■ **YOUR OBJECTIVE**:
Using the material below, return exactly the lines between the one holding "Friday love (1130, 1152)" and the one holding "Hem (954, 152)", inclusive, and no others.

INPUT FOR THIS TASK Start Marker

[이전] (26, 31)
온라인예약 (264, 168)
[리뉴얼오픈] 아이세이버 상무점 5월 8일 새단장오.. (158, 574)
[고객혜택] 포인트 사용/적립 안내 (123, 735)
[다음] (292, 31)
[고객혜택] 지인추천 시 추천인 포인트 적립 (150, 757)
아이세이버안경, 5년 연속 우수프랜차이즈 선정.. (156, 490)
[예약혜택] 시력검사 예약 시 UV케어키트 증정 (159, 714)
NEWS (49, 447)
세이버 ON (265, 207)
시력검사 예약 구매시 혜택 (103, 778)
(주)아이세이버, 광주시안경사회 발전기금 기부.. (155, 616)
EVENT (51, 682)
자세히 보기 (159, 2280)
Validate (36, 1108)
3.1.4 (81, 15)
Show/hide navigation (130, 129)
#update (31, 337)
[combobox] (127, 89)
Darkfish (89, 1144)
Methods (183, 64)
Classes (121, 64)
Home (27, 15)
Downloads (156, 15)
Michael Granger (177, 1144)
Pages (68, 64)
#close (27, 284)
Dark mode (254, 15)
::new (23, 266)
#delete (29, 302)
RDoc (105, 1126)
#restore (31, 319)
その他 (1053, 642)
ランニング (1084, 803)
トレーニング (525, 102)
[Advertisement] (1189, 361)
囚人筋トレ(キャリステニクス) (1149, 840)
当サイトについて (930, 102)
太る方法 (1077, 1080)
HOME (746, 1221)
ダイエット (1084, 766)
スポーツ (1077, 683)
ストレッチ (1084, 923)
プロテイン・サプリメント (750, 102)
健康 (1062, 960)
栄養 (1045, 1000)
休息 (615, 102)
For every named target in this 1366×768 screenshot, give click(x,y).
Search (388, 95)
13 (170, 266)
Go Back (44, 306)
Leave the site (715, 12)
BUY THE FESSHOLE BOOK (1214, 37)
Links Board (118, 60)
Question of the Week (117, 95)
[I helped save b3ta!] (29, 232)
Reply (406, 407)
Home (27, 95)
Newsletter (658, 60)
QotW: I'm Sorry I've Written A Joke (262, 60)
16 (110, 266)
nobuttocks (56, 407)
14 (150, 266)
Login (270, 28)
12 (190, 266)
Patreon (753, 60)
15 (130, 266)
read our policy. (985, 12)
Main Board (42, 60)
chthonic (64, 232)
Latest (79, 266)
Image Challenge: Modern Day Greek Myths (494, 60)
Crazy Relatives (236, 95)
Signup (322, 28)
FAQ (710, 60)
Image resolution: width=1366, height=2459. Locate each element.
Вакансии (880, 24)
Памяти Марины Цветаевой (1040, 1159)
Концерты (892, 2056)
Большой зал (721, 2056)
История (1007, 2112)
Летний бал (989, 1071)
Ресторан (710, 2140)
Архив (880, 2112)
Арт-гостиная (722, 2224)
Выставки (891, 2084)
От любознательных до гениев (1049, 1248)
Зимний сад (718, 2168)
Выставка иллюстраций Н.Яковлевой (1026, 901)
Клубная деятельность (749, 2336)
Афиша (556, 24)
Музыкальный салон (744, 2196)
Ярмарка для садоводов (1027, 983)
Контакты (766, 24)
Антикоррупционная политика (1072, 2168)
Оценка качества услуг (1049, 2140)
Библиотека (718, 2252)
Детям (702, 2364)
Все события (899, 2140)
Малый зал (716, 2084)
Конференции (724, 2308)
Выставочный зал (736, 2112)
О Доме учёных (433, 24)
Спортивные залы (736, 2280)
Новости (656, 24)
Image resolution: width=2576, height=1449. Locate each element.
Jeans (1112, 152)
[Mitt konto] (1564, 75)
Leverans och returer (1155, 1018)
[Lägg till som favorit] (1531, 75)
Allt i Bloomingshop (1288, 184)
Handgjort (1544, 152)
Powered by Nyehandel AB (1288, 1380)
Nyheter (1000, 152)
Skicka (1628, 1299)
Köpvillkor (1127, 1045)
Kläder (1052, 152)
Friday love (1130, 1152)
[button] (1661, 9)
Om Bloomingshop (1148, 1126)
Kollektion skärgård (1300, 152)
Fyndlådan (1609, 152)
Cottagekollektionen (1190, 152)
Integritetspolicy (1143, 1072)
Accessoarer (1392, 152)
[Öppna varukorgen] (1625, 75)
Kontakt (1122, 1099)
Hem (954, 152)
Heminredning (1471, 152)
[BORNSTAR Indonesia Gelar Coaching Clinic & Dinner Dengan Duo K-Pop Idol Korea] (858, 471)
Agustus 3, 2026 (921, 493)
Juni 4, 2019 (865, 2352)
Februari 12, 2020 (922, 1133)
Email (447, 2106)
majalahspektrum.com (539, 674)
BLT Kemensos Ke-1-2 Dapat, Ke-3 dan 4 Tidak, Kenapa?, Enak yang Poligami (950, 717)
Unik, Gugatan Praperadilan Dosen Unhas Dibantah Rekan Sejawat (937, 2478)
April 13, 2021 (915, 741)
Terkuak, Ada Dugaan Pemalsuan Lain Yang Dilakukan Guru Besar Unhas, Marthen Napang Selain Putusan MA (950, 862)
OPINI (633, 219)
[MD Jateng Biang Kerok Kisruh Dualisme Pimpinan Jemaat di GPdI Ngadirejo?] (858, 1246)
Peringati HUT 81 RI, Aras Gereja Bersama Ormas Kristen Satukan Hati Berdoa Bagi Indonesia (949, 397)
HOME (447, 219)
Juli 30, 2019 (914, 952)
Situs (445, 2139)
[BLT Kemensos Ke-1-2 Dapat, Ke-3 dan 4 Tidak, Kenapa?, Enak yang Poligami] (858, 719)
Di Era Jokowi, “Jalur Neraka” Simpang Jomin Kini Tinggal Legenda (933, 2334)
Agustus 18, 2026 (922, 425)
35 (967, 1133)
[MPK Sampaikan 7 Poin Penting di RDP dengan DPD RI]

INPUT FOR THIS TASK End Marker

■ **ANSWER FOR THIS EXERCISE**:
Friday love (1130, 1152)
[button] (1661, 9)
Om Bloomingshop (1148, 1126)
Kollektion skärgård (1300, 152)
Fyndlådan (1609, 152)
Cottagekollektionen (1190, 152)
Integritetspolicy (1143, 1072)
Accessoarer (1392, 152)
[Öppna varukorgen] (1625, 75)
Kontakt (1122, 1099)
Hem (954, 152)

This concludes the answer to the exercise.